4. Calm in times of market turmoil
Speaking of “moody,” even when the S&P 500 was acting sporadically, munis were steady growers. Check out the following chart, which shows a hypothetical investment of $100,000 in the Near-Term Tax Free Fund and S&P 500 stocks at the end of 1999. (You cannot directly invest in an index.) The equity market had two massive declines during this period, while NEARX rose steadily. In fact, it took 14 years for the equity market to catch up. (Figures include reinvestment of capital gains and dividends, but the performance does not include the effect of any direct fees described in the fund’s prospectus which, if applicable, would lower your total returns.)

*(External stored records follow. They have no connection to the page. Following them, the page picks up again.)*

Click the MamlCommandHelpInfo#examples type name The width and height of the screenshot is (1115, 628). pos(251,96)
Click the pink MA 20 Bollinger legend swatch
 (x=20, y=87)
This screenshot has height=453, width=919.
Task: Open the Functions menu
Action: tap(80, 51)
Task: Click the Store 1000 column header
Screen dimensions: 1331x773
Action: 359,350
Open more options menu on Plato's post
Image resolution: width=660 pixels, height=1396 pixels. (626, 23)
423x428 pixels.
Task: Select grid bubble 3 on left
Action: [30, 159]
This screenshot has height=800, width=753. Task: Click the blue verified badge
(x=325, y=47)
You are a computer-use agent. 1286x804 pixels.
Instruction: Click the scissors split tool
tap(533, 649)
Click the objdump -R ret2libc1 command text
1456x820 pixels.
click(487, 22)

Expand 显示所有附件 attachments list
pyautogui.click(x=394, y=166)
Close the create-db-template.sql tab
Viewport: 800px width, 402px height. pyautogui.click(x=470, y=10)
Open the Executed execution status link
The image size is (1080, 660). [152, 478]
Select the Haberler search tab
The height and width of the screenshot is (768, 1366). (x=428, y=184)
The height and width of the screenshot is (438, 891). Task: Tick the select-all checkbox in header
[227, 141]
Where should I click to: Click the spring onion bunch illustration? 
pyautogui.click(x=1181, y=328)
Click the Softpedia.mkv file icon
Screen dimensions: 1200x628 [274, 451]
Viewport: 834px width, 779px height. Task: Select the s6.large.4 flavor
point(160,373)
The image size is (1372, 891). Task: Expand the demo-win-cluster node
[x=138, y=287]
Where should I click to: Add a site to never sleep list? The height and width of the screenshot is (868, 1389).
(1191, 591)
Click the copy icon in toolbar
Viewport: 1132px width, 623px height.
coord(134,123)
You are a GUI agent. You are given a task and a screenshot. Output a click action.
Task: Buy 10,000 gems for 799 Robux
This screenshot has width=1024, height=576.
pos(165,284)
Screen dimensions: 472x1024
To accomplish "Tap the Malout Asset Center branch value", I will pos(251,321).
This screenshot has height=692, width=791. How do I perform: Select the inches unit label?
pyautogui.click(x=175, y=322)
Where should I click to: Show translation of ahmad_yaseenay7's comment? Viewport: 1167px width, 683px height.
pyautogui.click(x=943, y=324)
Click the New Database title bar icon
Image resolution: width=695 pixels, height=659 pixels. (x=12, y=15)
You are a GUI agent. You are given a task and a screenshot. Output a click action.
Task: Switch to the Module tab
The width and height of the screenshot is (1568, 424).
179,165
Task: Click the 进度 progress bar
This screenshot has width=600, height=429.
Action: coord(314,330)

Granted, the two major drops in value during this period—first when the tech bubble burst, then during the financial crisis—were among the worst the market has ever witnessed. Investors shouldn’t expect NEARX to outperform at all times.
5. …AND in times of rising and falling interest rates
You might think longer is always better, but in the case of munis, it pays to be short. Short-term munis—such as the ones that mostly make up NEARX—are less sensitive to interest rate stimulation than longer-term instruments. (Bond prices fall when rates go up, and vice versa.) Below, we use Treasury yields to illustrate how munis could be similarly affected:
6. CD rates are abysmal right now
Speaking of which: Interest rates are at near-zero lows right now, which has tarnished the attractiveness of CDs. Plus, early withdrawals come with a penalty, unlike munis.
NEARX yields are as of 3/31/2016. CD rates from FDIC.gov national average as of 3/18/2016. NEARX SEC yield without waiver and reimbursement 0.08 percent.
7. And savings accounts are even worse
Remember when your savings account returned 6 percent? Yeah, that hasn’t been the case since the mid-1980s. Today, the savings rate (as of April 18, 2016) is a hardly-there 0.06 percent, according to the Federal Deposit Insurance Corporation (FDIC). You can do better than that.
Municipal bond funds, including NEARX, aren’t bank accounts; nor are they FDIC-insured, as bank accounts are. But it’s worth making the comparison.
8. Make America strong
Want to “make America great again”? Well, if you invest in short-term munis, you’re already doing it! This $3.7 trillion market funds everything from schools to roads to hospitals to utilities—and more.
9. 21 straight years of positive returns
Since 1995, NEARX has delivered positive annual returns—no matter what interest rates were doing, no matter the condition of the market. This is not to say that NEARX will continue to perform like this indefinitely, only that the fund has a well-tested history of “no drama.”